_TASK OBJECTIVE_:
Extract the final stretch of the data: the line that contains "Created by a Bigger Half Team (540, 2410)" and every line after it, unaltered, and no other lines.
PROVIDED ENTRIES START
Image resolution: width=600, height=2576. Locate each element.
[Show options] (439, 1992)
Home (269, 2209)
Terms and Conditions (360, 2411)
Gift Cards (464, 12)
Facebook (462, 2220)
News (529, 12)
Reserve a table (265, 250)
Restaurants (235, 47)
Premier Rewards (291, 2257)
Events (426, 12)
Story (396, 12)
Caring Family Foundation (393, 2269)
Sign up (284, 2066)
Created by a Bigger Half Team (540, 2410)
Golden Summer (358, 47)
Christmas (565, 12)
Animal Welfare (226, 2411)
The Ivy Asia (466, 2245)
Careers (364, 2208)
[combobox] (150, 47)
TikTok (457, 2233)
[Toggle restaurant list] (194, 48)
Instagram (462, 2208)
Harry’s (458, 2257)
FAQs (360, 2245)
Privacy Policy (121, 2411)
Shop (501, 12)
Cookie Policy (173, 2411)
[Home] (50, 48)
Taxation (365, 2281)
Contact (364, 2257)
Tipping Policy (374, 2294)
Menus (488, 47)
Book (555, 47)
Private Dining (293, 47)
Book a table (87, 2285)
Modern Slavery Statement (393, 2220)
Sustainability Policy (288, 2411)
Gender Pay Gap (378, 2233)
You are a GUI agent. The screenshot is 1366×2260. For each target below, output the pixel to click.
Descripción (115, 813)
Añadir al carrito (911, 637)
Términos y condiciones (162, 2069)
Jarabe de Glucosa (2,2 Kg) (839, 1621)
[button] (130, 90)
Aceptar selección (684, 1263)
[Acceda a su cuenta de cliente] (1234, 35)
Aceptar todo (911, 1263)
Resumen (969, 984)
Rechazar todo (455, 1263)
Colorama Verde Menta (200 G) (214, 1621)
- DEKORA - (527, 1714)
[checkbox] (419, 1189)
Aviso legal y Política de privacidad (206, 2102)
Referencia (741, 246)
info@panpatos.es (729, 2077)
PROVIDED ENTRIES END
_RESULT_:
Created by a Bigger Half Team (540, 2410)
Golden Summer (358, 47)
Christmas (565, 12)
Animal Welfare (226, 2411)
The Ivy Asia (466, 2245)
Careers (364, 2208)
[combobox] (150, 47)
TikTok (457, 2233)
[Toggle restaurant list] (194, 48)
Instagram (462, 2208)
Harry’s (458, 2257)
FAQs (360, 2245)
Privacy Policy (121, 2411)
Shop (501, 12)
Cookie Policy (173, 2411)
[Home] (50, 48)
Taxation (365, 2281)
Contact (364, 2257)
Tipping Policy (374, 2294)
Menus (488, 47)
Book (555, 47)
Private Dining (293, 47)
Book a table (87, 2285)
Modern Slavery Statement (393, 2220)
Sustainability Policy (288, 2411)
Gender Pay Gap (378, 2233)
You are a GUI agent. The screenshot is 1366×2260. For each target below, output the pixel to click.
Descripción (115, 813)
Añadir al carrito (911, 637)
Términos y condiciones (162, 2069)
Jarabe de Glucosa (2,2 Kg) (839, 1621)
[button] (130, 90)
Aceptar selección (684, 1263)
[Acceda a su cuenta de cliente] (1234, 35)
Aceptar todo (911, 1263)
Resumen (969, 984)
Rechazar todo (455, 1263)
Colorama Verde Menta (200 G) (214, 1621)
- DEKORA - (527, 1714)
[checkbox] (419, 1189)
Aviso legal y Política de privacidad (206, 2102)
Referencia (741, 246)
info@panpatos.es (729, 2077)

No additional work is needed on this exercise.